Exercise aim>
Reproduce, please, the line that holds "800x480 pixels." and all later lines through the end of the entries below, exactly; omit pictures.

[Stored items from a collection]
*** Begin section ***

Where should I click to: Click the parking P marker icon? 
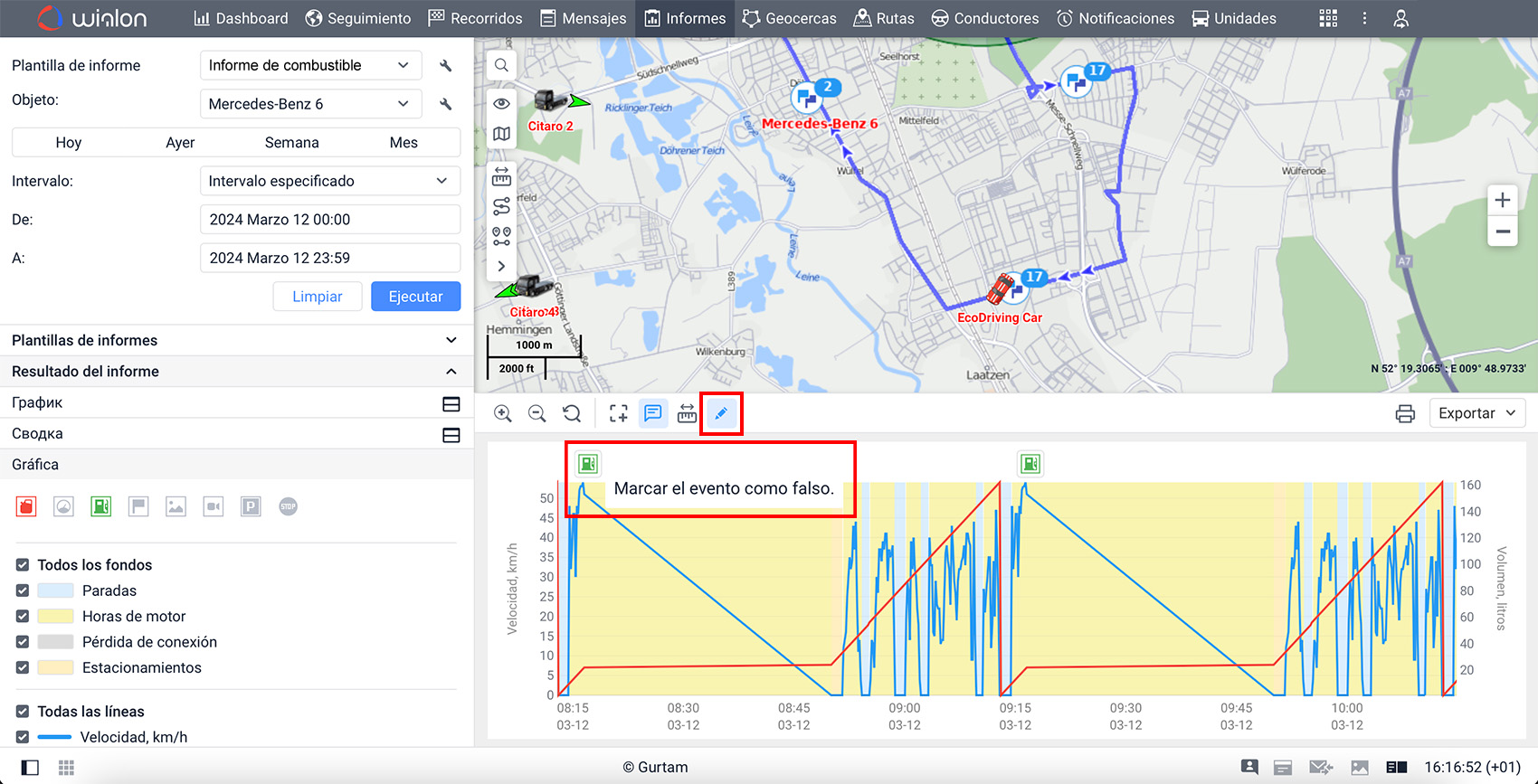(x=251, y=506)
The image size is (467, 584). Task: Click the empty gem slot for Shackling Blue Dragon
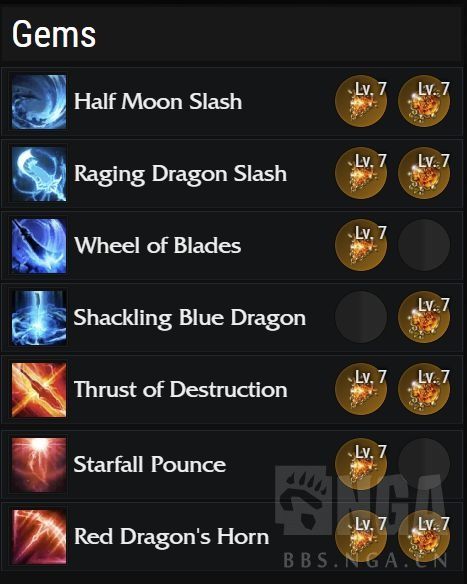pyautogui.click(x=361, y=317)
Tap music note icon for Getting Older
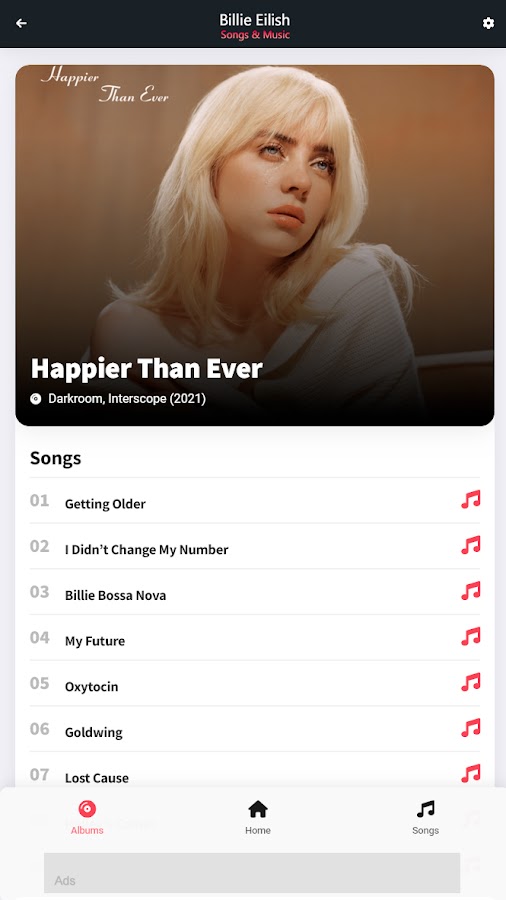506x900 pixels. [x=470, y=500]
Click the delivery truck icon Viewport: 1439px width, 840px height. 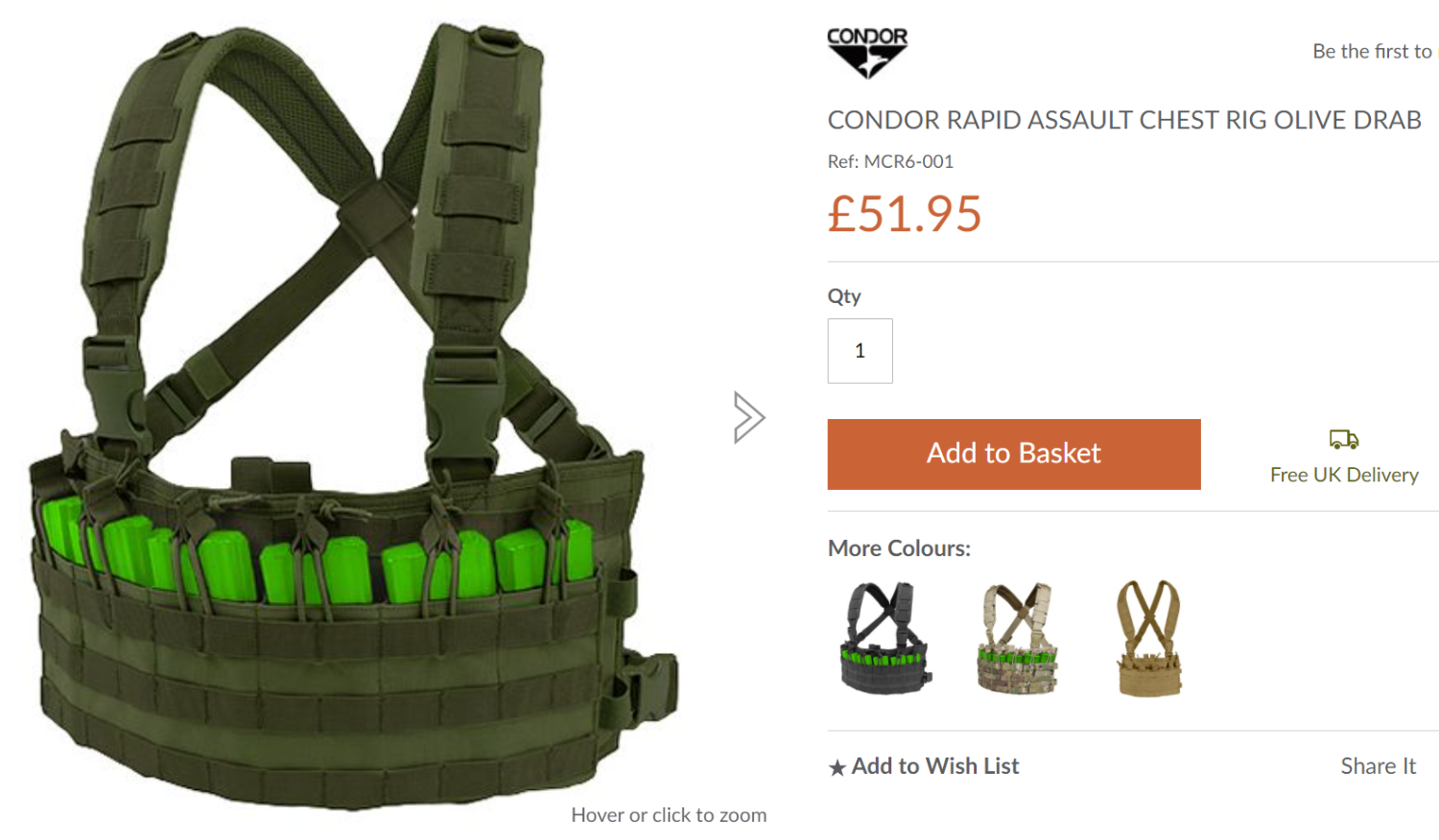[1344, 440]
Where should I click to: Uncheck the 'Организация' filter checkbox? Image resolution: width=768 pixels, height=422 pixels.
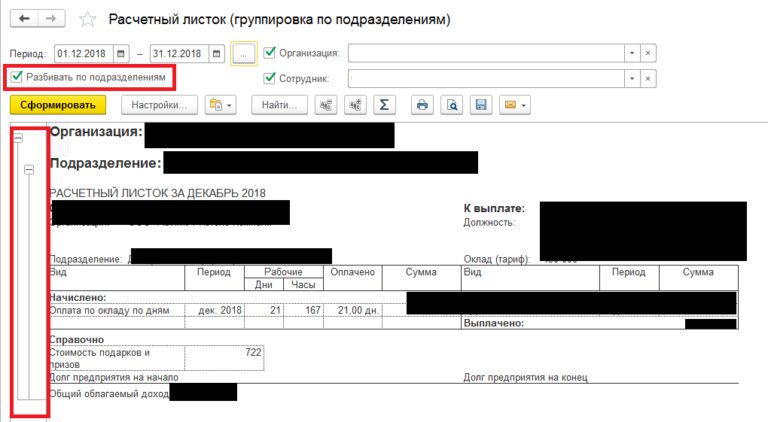coord(270,53)
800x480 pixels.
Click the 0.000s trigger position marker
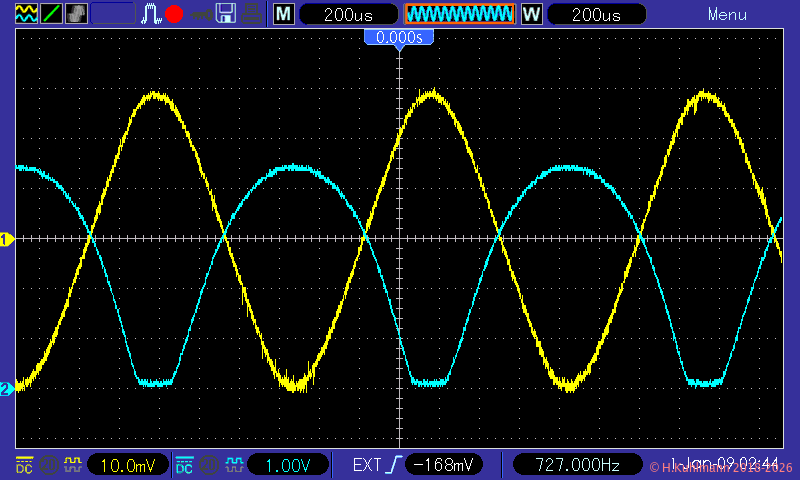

*** End section ***

Solved problem>
800x480 pixels.
Click the 0.000s trigger position marker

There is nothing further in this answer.